- _Task details_:
Name every geographic place mentioned in the cycling race report.

- _Page_:
────────

In the race of the breakaway, Egoi Martinez looked to be the strongest as he broke the group apart on the slopes of Prato Nevoso. But Pate bridged back and, more slowly but surely, Gerrans bridged back as well. Gerrans then somehow found the legs to attack on the steep slopes of the finish to take the win ahead of Martinez and Pate. I've photographed Danny Pate winning on the flat turf of Missouri, but little did I expect the "TT specialist" to hang with a Spanish climber in the Pyrenees. I think Vaughters owes him a giant bottle of wine as well.

In the race of the GC, CSC again brought the pain. Nearly the entire team was in force to ratchet up the tempo, but it was Deadly Andy Schleck who deserves the big kudos on the day as he slew the yellow dragon Cadel Evans. So much was expected of Andy Schleck, even a yellow jersey, but he had a bad time in the Pyrenees. Today he showed why so much potential is seen in the young rider. He hammered the leaders repeatedly and each time he seemed used up, Sastre would then launch a big attack. Then it would come back together, Deadly Andy would fight back up, and then kill them again. Brother Frank sat comfortably on Cadel Evans' wheel, letting him try and dig the sharp attacks back, weakening with each attempt. It was cruel, almost, to watch the CSC trio dismantle Evans.

────────

- _Material shown_:
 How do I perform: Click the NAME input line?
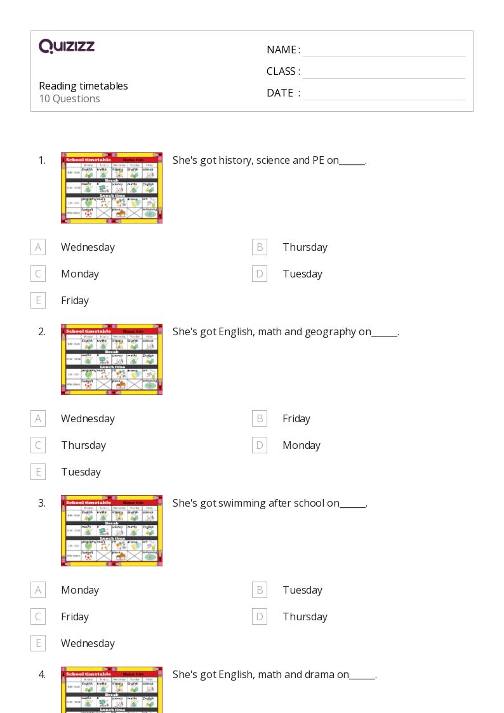point(383,50)
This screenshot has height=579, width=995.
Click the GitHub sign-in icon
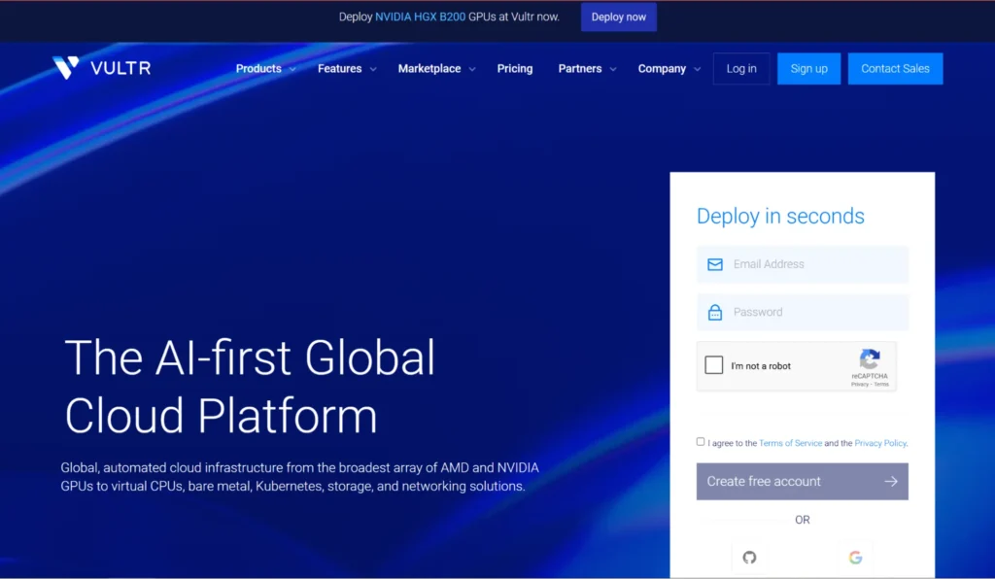pyautogui.click(x=749, y=557)
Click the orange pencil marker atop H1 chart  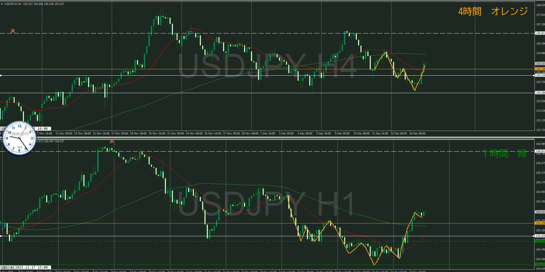(x=112, y=141)
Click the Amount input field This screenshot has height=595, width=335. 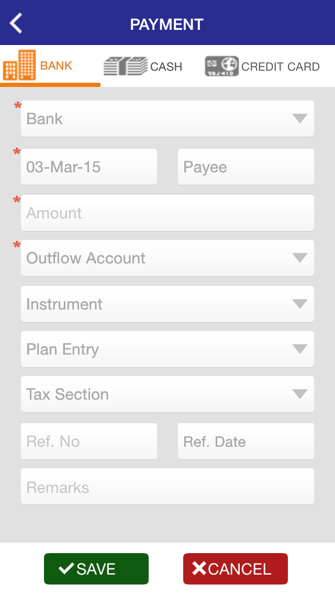click(168, 213)
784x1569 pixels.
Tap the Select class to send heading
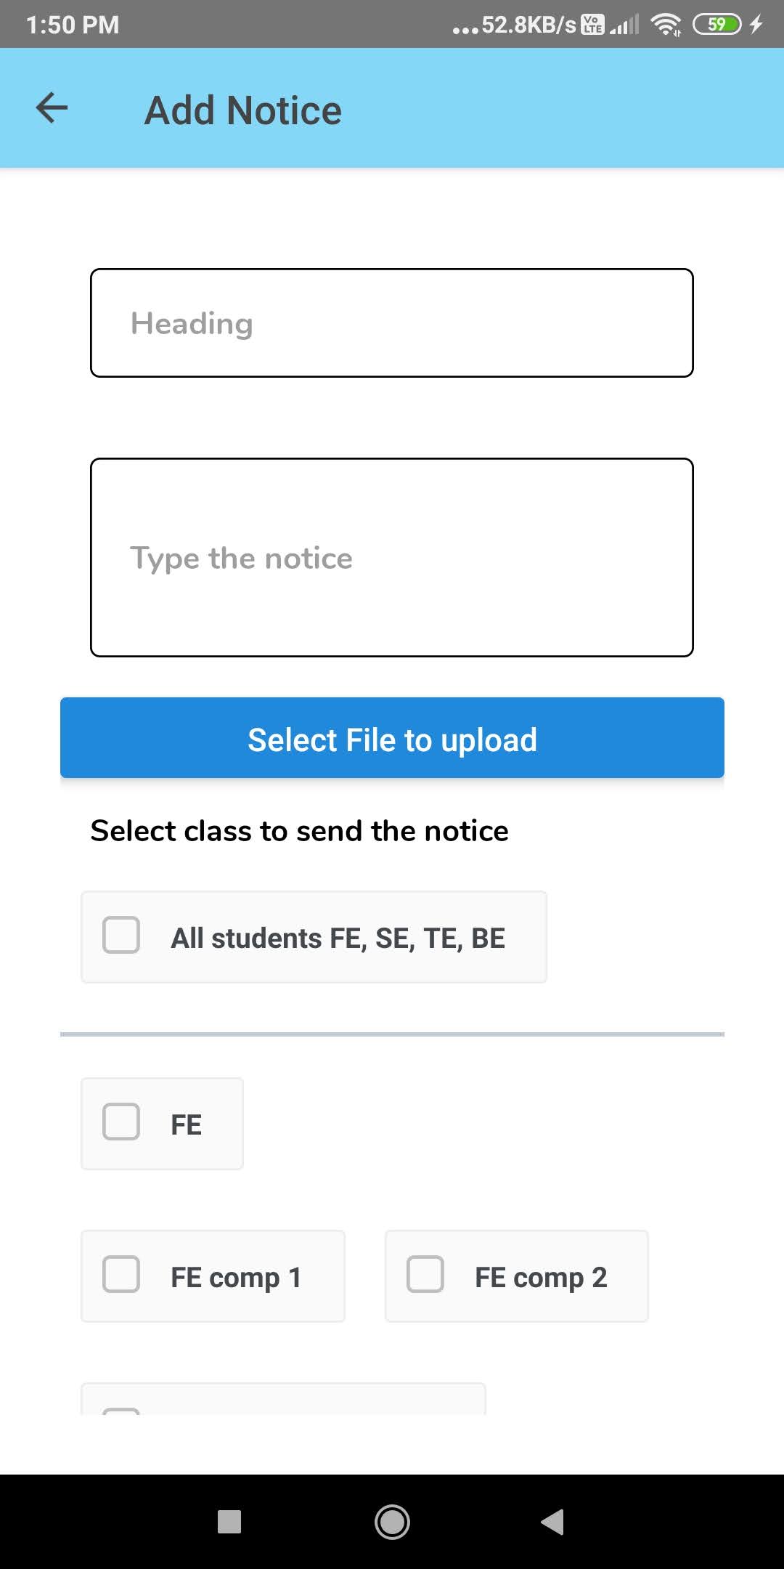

────────

- _Task solution_:
Prato Nevoso, Missouri, the Pyrenees